Set task A -> In the passage on textile trade quotas, by what percentage have imports of cotton pants risen this year?
Set task B -> Transcribe part of the passage on textile trade quotas, beginning at the words "We may not all" and stopping after "for the U.S.".
Set task C -> According to the passage on textile trade quotas, why should trend watchers pay attention to Washington, D.C.?

Text shown ->
In a piece that nicely unites wonks and fashionistas, Reason's Kerry Howley examines the fashion implications of restricting (or liberalizing) textile and apparel trade, especially with China. Here's the beginning:
No sane person considers Washington D.C. to be fashion-forward, but trend
watchers should take note: The capital is gearing up to decide what the
rest of us will be wearing next season.
We may not all be forced into bowties or pantsuits, but a congressional
push to re-impose quotas on Chinese imports will determine how well, and
how cheaply, America dresses. Ever since trade quotas on Chinese textile
imports fell away
in the U.S. and Europe on January 1, and the U.S. has been buried in a
downy avalanche of cheap tees and underwear. Imports of knitted shirts are
up 1,250 percent this year. Cotton pants are up 1,500 percent; underwear, 300
percent. The dramatic surge in imports is an indication of just how
obscenely low the old quotas were set, and how needlessly high clothing
prices were. Recent studies put the cost of protectionism for the U.S.

Dataset entries ->
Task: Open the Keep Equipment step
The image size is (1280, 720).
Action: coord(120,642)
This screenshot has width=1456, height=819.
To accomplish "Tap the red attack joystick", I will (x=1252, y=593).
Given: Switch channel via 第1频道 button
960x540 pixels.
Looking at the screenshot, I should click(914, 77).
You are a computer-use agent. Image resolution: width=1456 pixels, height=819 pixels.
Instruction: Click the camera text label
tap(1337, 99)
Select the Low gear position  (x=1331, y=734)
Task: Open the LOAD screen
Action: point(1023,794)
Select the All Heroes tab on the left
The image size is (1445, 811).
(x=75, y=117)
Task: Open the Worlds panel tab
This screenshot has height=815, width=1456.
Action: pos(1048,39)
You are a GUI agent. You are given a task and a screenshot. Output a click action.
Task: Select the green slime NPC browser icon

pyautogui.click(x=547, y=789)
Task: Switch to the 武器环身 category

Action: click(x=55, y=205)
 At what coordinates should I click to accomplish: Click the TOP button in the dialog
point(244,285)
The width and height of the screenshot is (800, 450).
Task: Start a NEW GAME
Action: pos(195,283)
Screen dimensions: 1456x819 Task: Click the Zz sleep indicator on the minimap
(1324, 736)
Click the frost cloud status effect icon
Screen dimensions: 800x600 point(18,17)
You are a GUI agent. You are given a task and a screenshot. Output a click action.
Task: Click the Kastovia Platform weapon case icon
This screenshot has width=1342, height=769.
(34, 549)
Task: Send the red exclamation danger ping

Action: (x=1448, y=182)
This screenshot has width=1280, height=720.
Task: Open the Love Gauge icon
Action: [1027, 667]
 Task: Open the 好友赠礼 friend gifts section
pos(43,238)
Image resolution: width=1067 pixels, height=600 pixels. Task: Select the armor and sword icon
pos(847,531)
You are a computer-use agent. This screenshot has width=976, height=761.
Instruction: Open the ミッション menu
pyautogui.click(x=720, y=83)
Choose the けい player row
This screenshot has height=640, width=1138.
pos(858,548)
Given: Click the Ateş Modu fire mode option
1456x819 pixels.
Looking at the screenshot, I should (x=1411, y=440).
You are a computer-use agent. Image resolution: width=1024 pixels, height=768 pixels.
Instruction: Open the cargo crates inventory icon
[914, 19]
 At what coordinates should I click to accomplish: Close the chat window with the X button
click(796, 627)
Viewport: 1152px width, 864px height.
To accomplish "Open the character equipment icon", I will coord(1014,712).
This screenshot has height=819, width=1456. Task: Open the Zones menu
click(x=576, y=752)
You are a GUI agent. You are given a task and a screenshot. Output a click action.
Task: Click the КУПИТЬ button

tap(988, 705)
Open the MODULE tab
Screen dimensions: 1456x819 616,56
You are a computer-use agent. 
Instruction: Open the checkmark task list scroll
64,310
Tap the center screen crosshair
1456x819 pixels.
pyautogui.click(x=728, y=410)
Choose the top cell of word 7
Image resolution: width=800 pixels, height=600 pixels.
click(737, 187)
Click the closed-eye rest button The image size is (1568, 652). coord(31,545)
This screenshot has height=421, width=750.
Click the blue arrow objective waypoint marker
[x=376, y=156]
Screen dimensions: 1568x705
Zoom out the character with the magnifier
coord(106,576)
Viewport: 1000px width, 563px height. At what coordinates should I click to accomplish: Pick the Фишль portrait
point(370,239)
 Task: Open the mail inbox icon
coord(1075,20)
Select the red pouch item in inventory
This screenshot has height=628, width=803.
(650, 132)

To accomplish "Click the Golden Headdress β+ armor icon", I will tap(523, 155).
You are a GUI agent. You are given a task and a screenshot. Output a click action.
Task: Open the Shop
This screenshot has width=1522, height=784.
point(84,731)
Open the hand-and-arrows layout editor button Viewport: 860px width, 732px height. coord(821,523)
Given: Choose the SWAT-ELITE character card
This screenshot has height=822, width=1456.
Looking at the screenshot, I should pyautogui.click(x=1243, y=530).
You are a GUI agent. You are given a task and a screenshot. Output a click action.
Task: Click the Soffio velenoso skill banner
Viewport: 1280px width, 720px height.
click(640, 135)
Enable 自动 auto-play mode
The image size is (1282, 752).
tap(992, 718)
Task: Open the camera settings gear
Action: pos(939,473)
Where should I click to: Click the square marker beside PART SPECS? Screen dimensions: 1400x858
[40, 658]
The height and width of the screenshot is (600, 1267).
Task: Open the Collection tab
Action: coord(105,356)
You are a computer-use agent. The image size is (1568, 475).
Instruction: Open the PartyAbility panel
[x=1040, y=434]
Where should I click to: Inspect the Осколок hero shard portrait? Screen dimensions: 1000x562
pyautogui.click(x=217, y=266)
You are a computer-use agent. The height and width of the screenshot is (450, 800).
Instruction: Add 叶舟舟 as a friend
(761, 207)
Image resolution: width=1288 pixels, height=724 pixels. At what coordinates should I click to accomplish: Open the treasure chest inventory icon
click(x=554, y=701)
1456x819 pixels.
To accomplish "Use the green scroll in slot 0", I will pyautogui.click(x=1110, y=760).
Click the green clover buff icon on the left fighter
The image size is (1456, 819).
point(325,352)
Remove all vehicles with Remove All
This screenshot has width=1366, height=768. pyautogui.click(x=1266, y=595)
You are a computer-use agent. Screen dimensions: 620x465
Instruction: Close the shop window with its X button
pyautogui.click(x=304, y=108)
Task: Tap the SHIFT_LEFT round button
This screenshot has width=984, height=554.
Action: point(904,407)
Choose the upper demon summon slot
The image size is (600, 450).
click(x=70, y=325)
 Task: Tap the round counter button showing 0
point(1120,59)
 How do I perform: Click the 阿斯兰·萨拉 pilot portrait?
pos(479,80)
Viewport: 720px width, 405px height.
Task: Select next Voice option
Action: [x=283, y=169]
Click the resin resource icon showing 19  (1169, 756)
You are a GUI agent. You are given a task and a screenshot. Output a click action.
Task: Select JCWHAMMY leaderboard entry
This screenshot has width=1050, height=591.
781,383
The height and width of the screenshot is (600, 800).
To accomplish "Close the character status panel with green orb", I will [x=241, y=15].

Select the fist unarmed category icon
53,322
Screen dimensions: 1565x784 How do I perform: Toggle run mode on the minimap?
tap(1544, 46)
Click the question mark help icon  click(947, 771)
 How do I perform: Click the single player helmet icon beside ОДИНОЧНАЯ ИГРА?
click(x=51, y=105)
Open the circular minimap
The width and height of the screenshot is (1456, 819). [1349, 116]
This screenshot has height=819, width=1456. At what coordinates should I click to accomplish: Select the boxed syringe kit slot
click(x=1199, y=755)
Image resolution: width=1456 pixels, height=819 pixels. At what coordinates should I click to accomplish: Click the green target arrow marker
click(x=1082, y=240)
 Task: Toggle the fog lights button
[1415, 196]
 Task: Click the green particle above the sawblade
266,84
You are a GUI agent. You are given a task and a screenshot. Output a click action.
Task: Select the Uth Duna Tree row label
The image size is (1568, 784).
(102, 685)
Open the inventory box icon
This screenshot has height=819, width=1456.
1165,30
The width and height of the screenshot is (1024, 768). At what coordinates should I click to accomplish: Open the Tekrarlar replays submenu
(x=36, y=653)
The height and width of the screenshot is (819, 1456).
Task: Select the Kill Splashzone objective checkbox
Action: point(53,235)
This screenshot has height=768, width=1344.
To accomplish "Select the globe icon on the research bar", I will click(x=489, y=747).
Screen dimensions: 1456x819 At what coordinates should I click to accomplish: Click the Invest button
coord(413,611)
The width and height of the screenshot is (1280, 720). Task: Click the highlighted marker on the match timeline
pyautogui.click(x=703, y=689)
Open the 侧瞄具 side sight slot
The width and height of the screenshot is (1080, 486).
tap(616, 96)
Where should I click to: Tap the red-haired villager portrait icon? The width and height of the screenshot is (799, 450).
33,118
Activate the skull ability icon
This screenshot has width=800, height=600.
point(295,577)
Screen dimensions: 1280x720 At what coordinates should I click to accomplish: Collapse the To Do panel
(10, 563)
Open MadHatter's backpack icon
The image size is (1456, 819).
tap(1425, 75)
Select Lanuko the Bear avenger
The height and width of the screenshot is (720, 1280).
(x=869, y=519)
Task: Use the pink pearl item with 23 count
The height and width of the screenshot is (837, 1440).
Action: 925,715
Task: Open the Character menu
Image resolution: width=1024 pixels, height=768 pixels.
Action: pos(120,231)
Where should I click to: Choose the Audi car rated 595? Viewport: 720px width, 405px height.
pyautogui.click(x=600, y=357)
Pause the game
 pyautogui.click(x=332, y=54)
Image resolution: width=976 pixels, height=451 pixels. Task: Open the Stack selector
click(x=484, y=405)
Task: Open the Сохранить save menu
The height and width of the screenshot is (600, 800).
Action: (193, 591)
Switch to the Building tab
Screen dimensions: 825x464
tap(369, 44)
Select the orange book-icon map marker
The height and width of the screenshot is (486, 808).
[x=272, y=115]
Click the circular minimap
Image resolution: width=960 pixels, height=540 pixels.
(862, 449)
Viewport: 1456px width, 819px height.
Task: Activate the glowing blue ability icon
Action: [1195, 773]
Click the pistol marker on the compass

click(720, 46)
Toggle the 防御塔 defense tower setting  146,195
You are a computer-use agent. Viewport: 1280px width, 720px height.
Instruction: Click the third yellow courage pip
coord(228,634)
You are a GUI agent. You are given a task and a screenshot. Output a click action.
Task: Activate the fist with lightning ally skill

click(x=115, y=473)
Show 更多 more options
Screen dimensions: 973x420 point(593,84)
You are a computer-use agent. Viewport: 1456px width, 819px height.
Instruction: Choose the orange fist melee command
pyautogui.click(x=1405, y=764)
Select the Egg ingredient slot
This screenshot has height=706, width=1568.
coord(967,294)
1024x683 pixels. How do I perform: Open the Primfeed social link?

Complete answer A -> 1,500 percent.

Complete answer B ->
We may not all be forced into bowties or pantsuits, but a congressional
push to re-impose quotas on Chinese imports will determine how well, and
how cheaply, America dresses. Ever since trade quotas on Chinese textile
imports fell away
in the U.S. and Europe on January 1, and the U.S. has been buried in a
downy avalanche of cheap tees and underwear. Imports of knitted shirts are
up 1,250 percent this year. Cotton pants are up 1,500 percent; underwear, 300
percent. The dramatic surge in imports is an indication of just how
obscenely low the old quotas were set, and how needlessly high clothing
prices were. Recent studies put the cost of protectionism for the U.S.

Complete answer C -> The capital is gearing up to decide what the rest of the country will wear next season. A congressional push to re-impose quotas on Chinese imports will determine how well, and how cheaply, America dresses.